• Consigne: Dans l'extrait ci-dessous sur le jeu de rôle, relevez les types de jeux que distingue la classification proposée, avec la formule entre parenthèses associée à chacun.

• Extrait du texte:
=====
C'est d'ailleurs intéressant parce que cela invite à se méfier des jeux qui ne nécessite pas de préparation mais propose de jouer dans des contextes variés.
En réalité si le jeu peut se permettre cette souplesse c'est que, quelque soit la couleur que l'on peint sur sa structure narrative (ce travail de peinture étant finalement le seul job des joueurs) on raconte exactement la même chose.
C. Je crois que le débat sur le "jouet de rôle" nous amène à la question de résistance asymétrique, et qu'on peut distinguer trois types de jeux : les jeux sans résistance (je peux), les jeux avec résistance (je peux essayer), et les jeux avec directives (je dois). Dans quelle catégorie se classerait Downfall ?
Si je comprends ta classification je le mets dans les jeux avec directives.
Après je reviens sur Vivien après l'avoir tagué en tentant le german souplex. Je mets donc ma combinaison de catcheur et me prépare à lui maraver sa tête.
Je pense vraiment que nos réflexions souffrent de ne tourner qu'autour de questions de définition et de logiques déconstructivistes de dévoilement du sens réel du vocabulaire que l'on emploi (appelons cette maladie la Cellulite^^).
Genre faire comme si le fait que nous utilisions le terme
scénario à la place de
préparation de partie relevait d'une confusion des sens telle qu'elle amenait à ne produire que des parties en mode toboggan (d'ailleurs est-ce qu'on comprend vraiment, en utilisant le terme
toboggan qu'on peut jouer au JDR ailleurs que dans un square ?). Comme si le fait de dire que le MJ avait le dernier mot rendait absolument identiques dans leurs application les systèmes de 90 % des JDR.
=====
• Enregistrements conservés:
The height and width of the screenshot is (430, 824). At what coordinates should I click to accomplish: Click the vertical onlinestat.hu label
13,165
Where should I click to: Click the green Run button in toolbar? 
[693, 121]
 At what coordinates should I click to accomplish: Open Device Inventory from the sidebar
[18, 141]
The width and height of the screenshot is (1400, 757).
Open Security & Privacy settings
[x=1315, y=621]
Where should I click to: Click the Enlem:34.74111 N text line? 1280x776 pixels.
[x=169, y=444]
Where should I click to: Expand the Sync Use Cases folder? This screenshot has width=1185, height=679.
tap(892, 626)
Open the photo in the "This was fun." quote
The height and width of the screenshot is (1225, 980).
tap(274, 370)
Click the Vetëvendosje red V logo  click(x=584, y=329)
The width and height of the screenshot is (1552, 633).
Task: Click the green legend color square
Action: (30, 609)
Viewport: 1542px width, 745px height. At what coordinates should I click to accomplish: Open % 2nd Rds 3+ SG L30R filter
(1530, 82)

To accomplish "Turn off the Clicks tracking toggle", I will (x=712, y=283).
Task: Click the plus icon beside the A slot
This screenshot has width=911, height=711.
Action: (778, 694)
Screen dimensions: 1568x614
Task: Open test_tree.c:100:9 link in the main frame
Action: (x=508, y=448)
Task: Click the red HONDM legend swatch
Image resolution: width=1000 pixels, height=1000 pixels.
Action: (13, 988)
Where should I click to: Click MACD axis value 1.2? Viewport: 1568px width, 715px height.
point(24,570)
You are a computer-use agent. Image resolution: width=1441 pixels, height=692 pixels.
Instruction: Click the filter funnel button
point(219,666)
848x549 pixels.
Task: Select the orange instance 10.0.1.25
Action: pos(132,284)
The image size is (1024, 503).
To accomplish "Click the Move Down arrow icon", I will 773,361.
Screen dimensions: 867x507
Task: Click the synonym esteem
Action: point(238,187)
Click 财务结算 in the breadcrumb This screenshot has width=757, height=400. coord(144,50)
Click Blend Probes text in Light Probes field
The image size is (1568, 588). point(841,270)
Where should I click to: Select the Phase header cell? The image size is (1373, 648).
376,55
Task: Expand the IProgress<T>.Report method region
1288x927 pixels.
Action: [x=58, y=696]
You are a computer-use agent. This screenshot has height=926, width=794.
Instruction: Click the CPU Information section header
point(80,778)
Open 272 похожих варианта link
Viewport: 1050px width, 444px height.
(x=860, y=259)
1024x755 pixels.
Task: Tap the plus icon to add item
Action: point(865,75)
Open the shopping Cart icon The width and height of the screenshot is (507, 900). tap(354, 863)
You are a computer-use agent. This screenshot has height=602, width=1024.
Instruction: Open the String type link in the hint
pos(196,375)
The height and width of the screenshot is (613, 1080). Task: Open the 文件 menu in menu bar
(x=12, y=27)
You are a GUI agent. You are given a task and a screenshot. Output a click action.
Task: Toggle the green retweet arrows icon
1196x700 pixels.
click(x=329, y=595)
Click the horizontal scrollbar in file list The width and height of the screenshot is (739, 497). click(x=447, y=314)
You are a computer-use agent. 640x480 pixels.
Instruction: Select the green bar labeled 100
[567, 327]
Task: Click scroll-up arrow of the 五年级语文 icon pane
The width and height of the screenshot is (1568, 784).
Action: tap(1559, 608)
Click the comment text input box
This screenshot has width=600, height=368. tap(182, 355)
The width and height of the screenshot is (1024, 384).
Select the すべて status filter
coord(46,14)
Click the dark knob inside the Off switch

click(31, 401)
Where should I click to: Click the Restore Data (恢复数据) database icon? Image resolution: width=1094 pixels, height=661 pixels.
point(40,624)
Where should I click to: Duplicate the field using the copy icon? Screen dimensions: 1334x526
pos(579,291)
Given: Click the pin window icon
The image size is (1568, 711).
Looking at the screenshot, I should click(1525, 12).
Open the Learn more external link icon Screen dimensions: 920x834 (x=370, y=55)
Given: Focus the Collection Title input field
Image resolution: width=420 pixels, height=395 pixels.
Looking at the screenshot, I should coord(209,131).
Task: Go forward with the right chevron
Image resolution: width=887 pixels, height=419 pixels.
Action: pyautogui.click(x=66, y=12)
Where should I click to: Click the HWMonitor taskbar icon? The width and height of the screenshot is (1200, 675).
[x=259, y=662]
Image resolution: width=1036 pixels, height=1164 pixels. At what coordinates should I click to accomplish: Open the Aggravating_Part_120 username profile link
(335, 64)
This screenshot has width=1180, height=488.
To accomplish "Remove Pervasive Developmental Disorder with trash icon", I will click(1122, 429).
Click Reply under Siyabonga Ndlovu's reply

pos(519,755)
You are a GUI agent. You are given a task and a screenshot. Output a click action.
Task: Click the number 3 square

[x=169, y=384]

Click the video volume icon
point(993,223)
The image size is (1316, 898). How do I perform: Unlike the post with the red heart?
=====
• Réponse ci-dessous:
- Les jeux sans résistance (je peux)
- Les jeux avec résistance (je peux essayer)
- Les jeux avec directives (je dois)